begin Task inputs

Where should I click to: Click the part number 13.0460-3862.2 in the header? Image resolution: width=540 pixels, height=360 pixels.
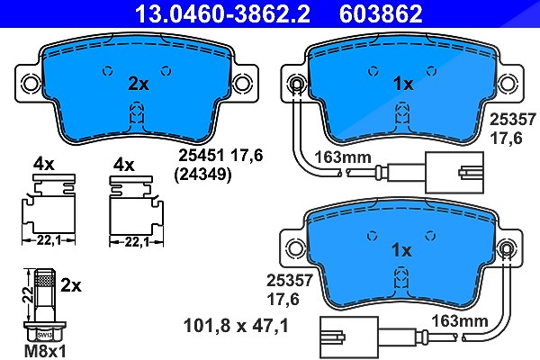[222, 14]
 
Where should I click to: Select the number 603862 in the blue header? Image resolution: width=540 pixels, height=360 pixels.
[381, 14]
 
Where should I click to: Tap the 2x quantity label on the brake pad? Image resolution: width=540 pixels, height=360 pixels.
[139, 84]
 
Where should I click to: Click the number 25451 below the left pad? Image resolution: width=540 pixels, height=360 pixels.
[202, 156]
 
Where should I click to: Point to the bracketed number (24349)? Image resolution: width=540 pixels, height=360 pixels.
[202, 175]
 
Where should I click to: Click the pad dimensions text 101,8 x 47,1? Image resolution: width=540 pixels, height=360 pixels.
[236, 326]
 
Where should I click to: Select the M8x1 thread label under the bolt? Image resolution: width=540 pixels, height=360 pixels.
[45, 351]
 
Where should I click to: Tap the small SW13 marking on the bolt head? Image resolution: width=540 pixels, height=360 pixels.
[44, 335]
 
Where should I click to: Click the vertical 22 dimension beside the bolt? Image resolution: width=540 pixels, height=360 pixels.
[28, 294]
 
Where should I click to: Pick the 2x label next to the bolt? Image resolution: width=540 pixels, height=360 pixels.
[71, 285]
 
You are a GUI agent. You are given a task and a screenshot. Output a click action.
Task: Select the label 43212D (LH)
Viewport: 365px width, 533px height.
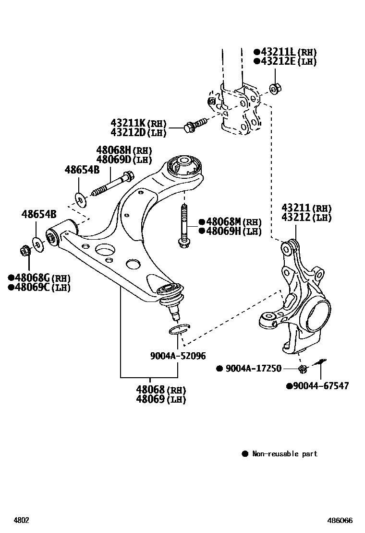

end Task inputs

Aim of the task - Could you copy out the whole listing above word for word, leaving out the pictures?

Output for this exercise -
Where should I click to: Click the part number 13.0460-3862.2 in the header? Image resolution: width=540 pixels, height=360 pixels.
[222, 14]
 
Where should I click to: Select the number 603862 in the blue header? Image resolution: width=540 pixels, height=360 pixels.
[381, 14]
 
Where should I click to: Tap the 2x quantity label on the brake pad? Image resolution: width=540 pixels, height=360 pixels.
[139, 84]
 
Where should I click to: Click the number 25451 below the left pad? Image resolution: width=540 pixels, height=360 pixels.
[202, 156]
 
Where should I click to: Point to the bracketed number (24349)? Image resolution: width=540 pixels, height=360 pixels.
[202, 175]
 
Where should I click to: Click the pad dimensions text 101,8 x 47,1? Image resolution: width=540 pixels, height=360 pixels.
[236, 326]
 
Where should I click to: Select the M8x1 thread label under the bolt? Image resolution: width=540 pixels, height=360 pixels.
[45, 351]
 
Where should I click to: Tap the small SW13 marking on the bolt head? Image resolution: width=540 pixels, height=360 pixels.
[44, 335]
 
Where should I click to: Click the vertical 22 dimension beside the bolt? Image resolution: width=540 pixels, height=360 pixels.
[28, 294]
 
Where should I click to: Pick the 2x label next to the bolt? Image resolution: width=540 pixels, height=360 pixels.
[71, 285]
 
You are a GUI agent. You are given a task and a screenshot. Output a click action.
Task: Select the label 43212D (LH)
Viewport: 365px width, 533px height.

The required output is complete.